* DOCUMENT:
** start **

Non-negative Matrix Factorization(NMF)

Prerequisites

To understand this post, it is recommended that you have a good understanding of the following topics:

Although Independent Component Analysis may be difficult to understand, it is not necessary to fully understand it. However, it is recommended that you have a good understanding of Principal Component Analysis and Gradient Descent.

Definition of NMF

Non-negative Matrix Factorization (NMF) is an algorithm that decomposes a non-negative matrix $X$ into the product of two non-negative matrices $W$ and $H$.

This can be expressed mathematically as follows:

\[X = WH\]

The Meaning of W and H

Before discussing the meaning of $W$ and $H$, let’s think about what kind of matrix $X$ is that we want to decompose.

It may be helpful to think of $X$ as a dataset. If $X$ is an $m\times n$ matrix, then $m$ can be thought of as the number of observations and $n$ can be thought of as the dimension of each data sample vector.

Figure 1. The shape of the data matrix $X$

On the other hand, the dimensions of $W$ and $H$ can be determined according to the user’s needs. Of course, the number of rows of $W$ and the number of columns of $H$ should be $m$ and $n$, respectively.

For example, if we want to decompose the original dataset $X$ using $p$ features, the dimensions of $W$ and $H$ will be determined as follows.

\[W\in \Bbb{R}^{m\times p}\] \[H\in \Bbb{R}^{p\times n}\]

When we decompose the data using NMF, we can consider the matrix H first. Each row of H becomes a feature, and each row of W represents the weight of how much each feature is mixed.

Figure 2. The shape of the decomposed matrix W and H using NMF and the meaning of each row in the matrices.

Why is NMF useful?

Non-negative data should be explained by non-negative features.

One reason NMF is useful is that the extracted features are all non-negative. Some of the data we deal with does not contain negative values. For example, in the image shown above, all the data are composed of pixel intensities, and there are no negative values among these values. Therefore, if we assume that the data are appropriately arranged features such as eyes, nose, mouth, and ears in a picture of a face, it is natural to assume that these features are all composed of non-negative values.

** end **

* DATA SHOWN:

** start **

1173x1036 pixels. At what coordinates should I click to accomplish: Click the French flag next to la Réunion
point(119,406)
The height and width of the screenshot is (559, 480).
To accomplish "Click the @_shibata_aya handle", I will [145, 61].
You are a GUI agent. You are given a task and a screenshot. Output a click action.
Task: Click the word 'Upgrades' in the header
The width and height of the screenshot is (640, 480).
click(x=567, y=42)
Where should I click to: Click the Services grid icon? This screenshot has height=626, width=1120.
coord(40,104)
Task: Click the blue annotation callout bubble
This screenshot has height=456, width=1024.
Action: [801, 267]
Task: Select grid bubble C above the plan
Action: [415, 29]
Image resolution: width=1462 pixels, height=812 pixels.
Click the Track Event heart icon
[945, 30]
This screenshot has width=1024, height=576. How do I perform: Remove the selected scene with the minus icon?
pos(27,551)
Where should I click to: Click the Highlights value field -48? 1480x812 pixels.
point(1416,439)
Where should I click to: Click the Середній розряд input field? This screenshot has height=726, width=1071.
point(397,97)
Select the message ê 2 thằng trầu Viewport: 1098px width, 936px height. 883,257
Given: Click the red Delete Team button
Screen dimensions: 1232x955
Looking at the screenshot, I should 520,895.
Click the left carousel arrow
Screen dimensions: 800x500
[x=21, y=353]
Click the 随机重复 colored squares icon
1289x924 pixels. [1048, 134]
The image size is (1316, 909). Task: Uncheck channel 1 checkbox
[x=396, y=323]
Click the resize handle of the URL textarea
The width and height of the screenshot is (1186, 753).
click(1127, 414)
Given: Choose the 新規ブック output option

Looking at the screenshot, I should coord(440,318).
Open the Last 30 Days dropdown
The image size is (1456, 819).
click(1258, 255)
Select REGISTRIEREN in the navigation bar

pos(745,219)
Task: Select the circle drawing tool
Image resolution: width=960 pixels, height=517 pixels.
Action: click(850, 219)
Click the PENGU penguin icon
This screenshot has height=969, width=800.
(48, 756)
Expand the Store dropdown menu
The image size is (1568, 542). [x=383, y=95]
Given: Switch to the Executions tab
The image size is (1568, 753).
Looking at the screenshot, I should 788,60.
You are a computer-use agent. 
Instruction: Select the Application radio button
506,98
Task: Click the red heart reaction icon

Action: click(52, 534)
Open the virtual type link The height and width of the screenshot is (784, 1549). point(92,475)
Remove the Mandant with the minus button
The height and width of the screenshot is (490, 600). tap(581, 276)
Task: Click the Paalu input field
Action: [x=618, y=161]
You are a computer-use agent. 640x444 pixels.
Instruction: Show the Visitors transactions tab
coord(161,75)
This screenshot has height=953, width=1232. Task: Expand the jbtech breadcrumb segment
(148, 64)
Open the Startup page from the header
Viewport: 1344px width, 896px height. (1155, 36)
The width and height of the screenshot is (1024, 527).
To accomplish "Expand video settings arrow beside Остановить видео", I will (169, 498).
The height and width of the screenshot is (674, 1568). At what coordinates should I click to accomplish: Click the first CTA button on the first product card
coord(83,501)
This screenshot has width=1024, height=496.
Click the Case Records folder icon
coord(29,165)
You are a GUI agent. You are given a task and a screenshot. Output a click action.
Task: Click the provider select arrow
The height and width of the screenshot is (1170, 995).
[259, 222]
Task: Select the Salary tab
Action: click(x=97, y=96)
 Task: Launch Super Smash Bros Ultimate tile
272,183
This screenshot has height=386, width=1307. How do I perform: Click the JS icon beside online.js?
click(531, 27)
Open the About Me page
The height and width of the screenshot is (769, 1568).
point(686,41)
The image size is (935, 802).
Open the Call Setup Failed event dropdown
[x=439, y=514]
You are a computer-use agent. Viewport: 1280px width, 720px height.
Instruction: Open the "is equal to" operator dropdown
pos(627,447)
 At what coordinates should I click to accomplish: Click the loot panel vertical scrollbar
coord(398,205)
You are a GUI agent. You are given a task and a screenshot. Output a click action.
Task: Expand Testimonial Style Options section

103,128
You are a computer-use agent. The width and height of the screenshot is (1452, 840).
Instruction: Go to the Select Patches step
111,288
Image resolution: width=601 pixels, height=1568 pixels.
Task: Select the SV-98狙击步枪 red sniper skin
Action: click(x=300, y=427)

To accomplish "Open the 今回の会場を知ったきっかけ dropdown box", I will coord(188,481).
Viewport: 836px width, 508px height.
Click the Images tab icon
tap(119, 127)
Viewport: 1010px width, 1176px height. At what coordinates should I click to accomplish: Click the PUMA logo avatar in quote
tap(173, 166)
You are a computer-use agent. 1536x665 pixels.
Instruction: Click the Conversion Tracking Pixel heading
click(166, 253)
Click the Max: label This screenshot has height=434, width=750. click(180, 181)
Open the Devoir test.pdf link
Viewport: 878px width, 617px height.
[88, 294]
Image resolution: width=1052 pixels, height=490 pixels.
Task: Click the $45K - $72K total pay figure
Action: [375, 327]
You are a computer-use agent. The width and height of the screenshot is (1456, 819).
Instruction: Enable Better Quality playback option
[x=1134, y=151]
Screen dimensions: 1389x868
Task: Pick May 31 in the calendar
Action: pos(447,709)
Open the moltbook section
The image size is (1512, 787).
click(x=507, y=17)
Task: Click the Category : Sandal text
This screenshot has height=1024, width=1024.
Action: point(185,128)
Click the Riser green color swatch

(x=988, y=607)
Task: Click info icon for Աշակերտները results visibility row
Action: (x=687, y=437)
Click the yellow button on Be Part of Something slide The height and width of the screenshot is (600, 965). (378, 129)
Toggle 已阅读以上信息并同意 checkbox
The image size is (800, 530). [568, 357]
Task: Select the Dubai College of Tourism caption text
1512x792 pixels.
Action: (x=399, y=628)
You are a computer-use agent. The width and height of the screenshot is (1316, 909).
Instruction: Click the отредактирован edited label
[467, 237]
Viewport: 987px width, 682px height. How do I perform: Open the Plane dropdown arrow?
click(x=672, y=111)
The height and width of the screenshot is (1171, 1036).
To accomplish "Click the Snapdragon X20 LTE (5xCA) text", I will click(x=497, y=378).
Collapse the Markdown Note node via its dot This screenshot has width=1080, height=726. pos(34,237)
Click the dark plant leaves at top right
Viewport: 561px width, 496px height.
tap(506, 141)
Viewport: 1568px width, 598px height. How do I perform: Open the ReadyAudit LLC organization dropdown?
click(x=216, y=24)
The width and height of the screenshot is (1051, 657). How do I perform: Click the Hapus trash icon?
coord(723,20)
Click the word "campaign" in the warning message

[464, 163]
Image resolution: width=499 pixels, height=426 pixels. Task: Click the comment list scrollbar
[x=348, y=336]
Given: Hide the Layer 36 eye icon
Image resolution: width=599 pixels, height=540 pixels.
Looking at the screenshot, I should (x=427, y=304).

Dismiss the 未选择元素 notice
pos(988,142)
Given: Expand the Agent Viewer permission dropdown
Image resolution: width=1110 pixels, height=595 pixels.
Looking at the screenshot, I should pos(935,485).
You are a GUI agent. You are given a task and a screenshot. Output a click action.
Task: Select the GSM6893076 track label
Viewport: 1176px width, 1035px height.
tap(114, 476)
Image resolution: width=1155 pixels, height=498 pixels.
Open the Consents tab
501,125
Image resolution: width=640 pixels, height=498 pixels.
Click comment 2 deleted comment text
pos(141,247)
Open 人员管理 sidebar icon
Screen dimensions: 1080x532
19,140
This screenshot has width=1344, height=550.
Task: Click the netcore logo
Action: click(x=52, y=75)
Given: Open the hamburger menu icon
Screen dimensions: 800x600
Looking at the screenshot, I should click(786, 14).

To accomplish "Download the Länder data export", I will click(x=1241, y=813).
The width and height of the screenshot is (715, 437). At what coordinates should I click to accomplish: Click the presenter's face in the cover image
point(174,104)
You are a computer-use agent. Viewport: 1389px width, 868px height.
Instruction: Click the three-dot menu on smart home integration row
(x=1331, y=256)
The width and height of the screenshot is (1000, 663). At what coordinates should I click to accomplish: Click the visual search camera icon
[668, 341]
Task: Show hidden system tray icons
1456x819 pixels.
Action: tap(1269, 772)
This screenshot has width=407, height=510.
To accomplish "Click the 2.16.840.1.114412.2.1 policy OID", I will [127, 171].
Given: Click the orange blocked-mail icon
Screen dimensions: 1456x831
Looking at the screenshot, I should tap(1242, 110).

** end **

* TASK LIST:
1/ Answer from the NMF post:
(a) Which two topics does it recommend understanding well?
(b) If X is an m×n matrix, what can m be thought of as?
(c) What does each row of W represent?
2/ Print the NMF post word for word from "This can be" to "want to decompose.".
The items play no part in what follows.

* RESPONSES TO THE EXERCISE:
1/
(a) Principal Component Analysis and Gradient Descent.
(b) The number of observations.
(c) The weight of how much each feature is mixed.

2/
This can be expressed mathematically as follows:

\[X = WH\]

The Meaning of W and H

Before discussing the meaning of $W$ and $H$, let’s think about what kind of matrix $X$ is that we want to decompose.